──────── The data

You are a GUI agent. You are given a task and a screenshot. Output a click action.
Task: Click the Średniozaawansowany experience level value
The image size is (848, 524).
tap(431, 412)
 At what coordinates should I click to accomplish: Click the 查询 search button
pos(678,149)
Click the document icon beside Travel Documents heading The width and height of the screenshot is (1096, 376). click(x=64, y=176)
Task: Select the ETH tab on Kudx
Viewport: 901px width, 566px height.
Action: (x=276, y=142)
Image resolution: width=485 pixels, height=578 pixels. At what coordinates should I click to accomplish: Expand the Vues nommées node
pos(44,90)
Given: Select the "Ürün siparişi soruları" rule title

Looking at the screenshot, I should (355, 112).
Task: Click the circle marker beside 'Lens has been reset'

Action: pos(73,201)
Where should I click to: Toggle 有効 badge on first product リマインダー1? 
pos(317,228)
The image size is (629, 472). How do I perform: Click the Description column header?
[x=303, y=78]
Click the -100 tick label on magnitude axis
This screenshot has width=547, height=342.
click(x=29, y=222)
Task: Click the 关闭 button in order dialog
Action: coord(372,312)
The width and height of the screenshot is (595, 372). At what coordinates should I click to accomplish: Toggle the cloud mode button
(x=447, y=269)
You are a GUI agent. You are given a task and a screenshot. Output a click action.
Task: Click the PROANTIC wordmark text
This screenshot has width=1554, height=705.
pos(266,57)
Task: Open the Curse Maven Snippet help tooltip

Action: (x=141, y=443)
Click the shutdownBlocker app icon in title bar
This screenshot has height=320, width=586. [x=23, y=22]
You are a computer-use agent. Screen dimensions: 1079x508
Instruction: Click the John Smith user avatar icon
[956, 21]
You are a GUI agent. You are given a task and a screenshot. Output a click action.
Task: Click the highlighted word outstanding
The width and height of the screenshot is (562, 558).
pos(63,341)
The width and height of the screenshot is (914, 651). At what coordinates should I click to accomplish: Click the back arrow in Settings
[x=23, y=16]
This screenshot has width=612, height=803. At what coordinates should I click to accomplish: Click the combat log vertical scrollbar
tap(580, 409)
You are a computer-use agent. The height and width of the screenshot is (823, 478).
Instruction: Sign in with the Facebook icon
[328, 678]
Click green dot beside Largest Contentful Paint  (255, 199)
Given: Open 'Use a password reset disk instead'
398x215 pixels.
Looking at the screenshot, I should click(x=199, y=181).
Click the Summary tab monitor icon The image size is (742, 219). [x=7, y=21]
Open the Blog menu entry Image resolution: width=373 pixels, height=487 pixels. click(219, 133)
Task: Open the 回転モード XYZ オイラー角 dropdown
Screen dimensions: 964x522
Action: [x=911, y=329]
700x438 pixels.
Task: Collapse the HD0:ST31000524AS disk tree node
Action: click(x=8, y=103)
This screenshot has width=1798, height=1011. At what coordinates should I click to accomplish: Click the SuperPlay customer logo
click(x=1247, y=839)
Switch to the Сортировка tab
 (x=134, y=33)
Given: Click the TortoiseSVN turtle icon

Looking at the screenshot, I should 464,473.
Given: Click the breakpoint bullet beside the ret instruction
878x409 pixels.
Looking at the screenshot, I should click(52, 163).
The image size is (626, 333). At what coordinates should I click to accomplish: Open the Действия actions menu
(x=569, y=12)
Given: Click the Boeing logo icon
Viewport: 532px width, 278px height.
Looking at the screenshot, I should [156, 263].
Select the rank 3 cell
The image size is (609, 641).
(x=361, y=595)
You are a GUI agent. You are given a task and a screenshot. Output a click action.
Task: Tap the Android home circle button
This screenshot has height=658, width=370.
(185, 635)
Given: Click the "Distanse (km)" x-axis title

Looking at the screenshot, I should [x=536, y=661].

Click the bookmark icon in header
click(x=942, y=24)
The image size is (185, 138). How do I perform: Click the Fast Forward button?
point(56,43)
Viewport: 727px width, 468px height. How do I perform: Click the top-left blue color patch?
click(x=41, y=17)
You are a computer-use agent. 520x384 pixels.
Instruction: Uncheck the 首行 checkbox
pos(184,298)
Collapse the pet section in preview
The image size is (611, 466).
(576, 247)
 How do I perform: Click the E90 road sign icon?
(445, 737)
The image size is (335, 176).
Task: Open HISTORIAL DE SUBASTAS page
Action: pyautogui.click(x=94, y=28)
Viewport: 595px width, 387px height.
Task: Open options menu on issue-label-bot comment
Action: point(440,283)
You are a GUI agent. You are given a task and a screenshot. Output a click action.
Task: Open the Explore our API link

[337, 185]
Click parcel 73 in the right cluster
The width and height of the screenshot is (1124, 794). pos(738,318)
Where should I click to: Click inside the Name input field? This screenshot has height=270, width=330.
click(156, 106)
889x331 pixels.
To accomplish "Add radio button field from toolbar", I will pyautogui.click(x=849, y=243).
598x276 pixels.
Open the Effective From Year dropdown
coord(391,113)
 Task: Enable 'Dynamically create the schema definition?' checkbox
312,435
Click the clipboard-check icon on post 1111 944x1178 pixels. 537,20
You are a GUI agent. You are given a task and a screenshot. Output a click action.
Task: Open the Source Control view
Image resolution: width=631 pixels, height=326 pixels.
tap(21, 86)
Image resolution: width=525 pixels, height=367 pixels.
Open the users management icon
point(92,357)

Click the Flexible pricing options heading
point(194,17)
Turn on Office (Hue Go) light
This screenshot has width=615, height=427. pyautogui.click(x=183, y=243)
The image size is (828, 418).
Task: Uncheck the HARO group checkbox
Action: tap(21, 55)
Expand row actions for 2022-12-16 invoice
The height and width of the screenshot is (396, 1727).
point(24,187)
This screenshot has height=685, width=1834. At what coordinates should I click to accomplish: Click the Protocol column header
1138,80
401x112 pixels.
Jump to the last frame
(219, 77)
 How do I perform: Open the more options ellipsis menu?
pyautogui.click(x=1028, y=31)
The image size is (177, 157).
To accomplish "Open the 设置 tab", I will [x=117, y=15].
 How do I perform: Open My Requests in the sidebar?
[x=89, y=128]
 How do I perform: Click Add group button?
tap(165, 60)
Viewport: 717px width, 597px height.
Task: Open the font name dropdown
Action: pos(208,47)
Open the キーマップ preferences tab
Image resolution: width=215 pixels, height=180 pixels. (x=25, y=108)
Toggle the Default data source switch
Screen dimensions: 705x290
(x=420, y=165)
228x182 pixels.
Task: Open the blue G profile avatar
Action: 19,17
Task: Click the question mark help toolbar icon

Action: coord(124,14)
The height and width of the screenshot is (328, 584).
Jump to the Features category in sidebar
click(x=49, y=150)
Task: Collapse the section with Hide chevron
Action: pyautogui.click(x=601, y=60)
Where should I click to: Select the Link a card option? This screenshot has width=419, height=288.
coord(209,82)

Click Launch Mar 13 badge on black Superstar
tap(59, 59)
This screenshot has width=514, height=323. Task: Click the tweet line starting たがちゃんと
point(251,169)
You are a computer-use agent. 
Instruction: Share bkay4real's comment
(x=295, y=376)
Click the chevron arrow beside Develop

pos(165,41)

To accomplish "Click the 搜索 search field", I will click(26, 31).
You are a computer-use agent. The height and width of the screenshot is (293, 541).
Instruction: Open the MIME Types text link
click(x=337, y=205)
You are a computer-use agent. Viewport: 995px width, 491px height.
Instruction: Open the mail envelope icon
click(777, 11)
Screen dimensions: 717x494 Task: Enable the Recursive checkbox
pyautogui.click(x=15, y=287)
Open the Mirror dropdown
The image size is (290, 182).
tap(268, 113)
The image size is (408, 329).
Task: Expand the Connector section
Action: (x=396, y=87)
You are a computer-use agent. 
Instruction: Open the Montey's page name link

────────────────

- [About this exercise]: Would you write out all of the data again, unchanged?

- [Solution to this task]:
You are a GUI agent. You are given a task and a screenshot. Output a click action.
Task: Click the Średniozaawansowany experience level value
The image size is (848, 524).
tap(431, 412)
 At what coordinates should I click to accomplish: Click the 查询 search button
pos(678,149)
Click the document icon beside Travel Documents heading The width and height of the screenshot is (1096, 376). click(x=64, y=176)
Task: Select the ETH tab on Kudx
Viewport: 901px width, 566px height.
Action: (x=276, y=142)
Image resolution: width=485 pixels, height=578 pixels. At what coordinates should I click to accomplish: Expand the Vues nommées node
pos(44,90)
Given: Select the "Ürün siparişi soruları" rule title

Looking at the screenshot, I should (355, 112).
Task: Click the circle marker beside 'Lens has been reset'

Action: pos(73,201)
Where should I click to: Toggle 有効 badge on first product リマインダー1? 
pos(317,228)
The image size is (629, 472). How do I perform: Click the Description column header?
[x=303, y=78]
Click the -100 tick label on magnitude axis
This screenshot has width=547, height=342.
click(x=29, y=222)
Task: Click the 关闭 button in order dialog
Action: coord(372,312)
The width and height of the screenshot is (595, 372). At what coordinates should I click to accomplish: Toggle the cloud mode button
(x=447, y=269)
You are a GUI agent. You are given a task and a screenshot. Output a click action.
Task: Click the PROANTIC wordmark text
This screenshot has width=1554, height=705.
pos(266,57)
Task: Open the Curse Maven Snippet help tooltip

Action: (x=141, y=443)
Click the shutdownBlocker app icon in title bar
This screenshot has height=320, width=586. [x=23, y=22]
You are a computer-use agent. Screen dimensions: 1079x508
Instruction: Click the John Smith user avatar icon
[956, 21]
You are a GUI agent. You are given a task and a screenshot. Output a click action.
Task: Click the highlighted word outstanding
The width and height of the screenshot is (562, 558).
pos(63,341)
The width and height of the screenshot is (914, 651). At what coordinates should I click to accomplish: Click the back arrow in Settings
[x=23, y=16]
This screenshot has width=612, height=803. At what coordinates should I click to accomplish: Click the combat log vertical scrollbar
tap(580, 409)
You are a computer-use agent. The height and width of the screenshot is (823, 478).
Instruction: Sign in with the Facebook icon
[328, 678]
Click green dot beside Largest Contentful Paint  (255, 199)
Given: Open 'Use a password reset disk instead'
398x215 pixels.
Looking at the screenshot, I should click(x=199, y=181).
Click the Summary tab monitor icon The image size is (742, 219). [x=7, y=21]
Open the Blog menu entry Image resolution: width=373 pixels, height=487 pixels. click(219, 133)
Task: Open the 回転モード XYZ オイラー角 dropdown
Screen dimensions: 964x522
Action: [x=911, y=329]
700x438 pixels.
Task: Collapse the HD0:ST31000524AS disk tree node
Action: click(x=8, y=103)
This screenshot has width=1798, height=1011. At what coordinates should I click to accomplish: Click the SuperPlay customer logo
click(x=1247, y=839)
Switch to the Сортировка tab
 (x=134, y=33)
Given: Click the TortoiseSVN turtle icon

Looking at the screenshot, I should 464,473.
Given: Click the breakpoint bullet beside the ret instruction
878x409 pixels.
Looking at the screenshot, I should click(52, 163).
The image size is (626, 333). At what coordinates should I click to accomplish: Open the Действия actions menu
(x=569, y=12)
Given: Click the Boeing logo icon
Viewport: 532px width, 278px height.
Looking at the screenshot, I should [156, 263].
Select the rank 3 cell
The image size is (609, 641).
(x=361, y=595)
You are a GUI agent. You are given a task and a screenshot. Output a click action.
Task: Tap the Android home circle button
This screenshot has height=658, width=370.
(185, 635)
Given: Click the "Distanse (km)" x-axis title

Looking at the screenshot, I should [x=536, y=661].

Click the bookmark icon in header
click(x=942, y=24)
The image size is (185, 138). How do I perform: Click the Fast Forward button?
point(56,43)
Viewport: 727px width, 468px height. How do I perform: Click the top-left blue color patch?
click(x=41, y=17)
You are a computer-use agent. 520x384 pixels.
Instruction: Uncheck the 首行 checkbox
pos(184,298)
Collapse the pet section in preview
The image size is (611, 466).
(576, 247)
 How do I perform: Click the E90 road sign icon?
(445, 737)
The image size is (335, 176).
Task: Open HISTORIAL DE SUBASTAS page
Action: pyautogui.click(x=94, y=28)
Viewport: 595px width, 387px height.
Task: Open options menu on issue-label-bot comment
Action: point(440,283)
You are a GUI agent. You are given a task and a screenshot. Output a click action.
Task: Open the Explore our API link

[337, 185]
Click parcel 73 in the right cluster
The width and height of the screenshot is (1124, 794). pos(738,318)
Where should I click to: Click inside the Name input field? This screenshot has height=270, width=330.
click(156, 106)
889x331 pixels.
To accomplish "Add radio button field from toolbar", I will pyautogui.click(x=849, y=243).
598x276 pixels.
Open the Effective From Year dropdown
coord(391,113)
 Task: Enable 'Dynamically create the schema definition?' checkbox
312,435
Click the clipboard-check icon on post 1111 944x1178 pixels. 537,20
You are a GUI agent. You are given a task and a screenshot. Output a click action.
Task: Open the Source Control view
Image resolution: width=631 pixels, height=326 pixels.
tap(21, 86)
Image resolution: width=525 pixels, height=367 pixels.
Open the users management icon
point(92,357)

Click the Flexible pricing options heading
point(194,17)
Turn on Office (Hue Go) light
This screenshot has width=615, height=427. pyautogui.click(x=183, y=243)
The image size is (828, 418).
Task: Uncheck the HARO group checkbox
Action: tap(21, 55)
Expand row actions for 2022-12-16 invoice
The height and width of the screenshot is (396, 1727).
point(24,187)
This screenshot has height=685, width=1834. At what coordinates should I click to accomplish: Click the Protocol column header
1138,80
401x112 pixels.
Jump to the last frame
(219, 77)
 How do I perform: Open the more options ellipsis menu?
pyautogui.click(x=1028, y=31)
The image size is (177, 157).
To accomplish "Open the 设置 tab", I will [x=117, y=15].
 How do I perform: Open My Requests in the sidebar?
[x=89, y=128]
 How do I perform: Click Add group button?
tap(165, 60)
Viewport: 717px width, 597px height.
Task: Open the font name dropdown
Action: pos(208,47)
Open the キーマップ preferences tab
Image resolution: width=215 pixels, height=180 pixels. (x=25, y=108)
Toggle the Default data source switch
Screen dimensions: 705x290
(x=420, y=165)
228x182 pixels.
Task: Open the blue G profile avatar
Action: 19,17
Task: Click the question mark help toolbar icon

Action: coord(124,14)
The height and width of the screenshot is (328, 584).
Jump to the Features category in sidebar
click(x=49, y=150)
Task: Collapse the section with Hide chevron
Action: pyautogui.click(x=601, y=60)
Where should I click to: Select the Link a card option? This screenshot has width=419, height=288.
coord(209,82)

Click Launch Mar 13 badge on black Superstar
tap(59, 59)
This screenshot has width=514, height=323. Task: Click the tweet line starting たがちゃんと
point(251,169)
You are a computer-use agent. 
Instruction: Share bkay4real's comment
(x=295, y=376)
Click the chevron arrow beside Develop

pos(165,41)

To accomplish "Click the 搜索 search field", I will click(26, 31).
You are a computer-use agent. The height and width of the screenshot is (293, 541).
Instruction: Open the MIME Types text link
click(x=337, y=205)
You are a computer-use agent. Viewport: 995px width, 491px height.
Instruction: Open the mail envelope icon
click(777, 11)
Screen dimensions: 717x494 Task: Enable the Recursive checkbox
pyautogui.click(x=15, y=287)
Open the Mirror dropdown
The image size is (290, 182).
tap(268, 113)
The image size is (408, 329).
Task: Expand the Connector section
Action: (x=396, y=87)
You are a computer-use agent. 
Instruction: Open the Montey's page name link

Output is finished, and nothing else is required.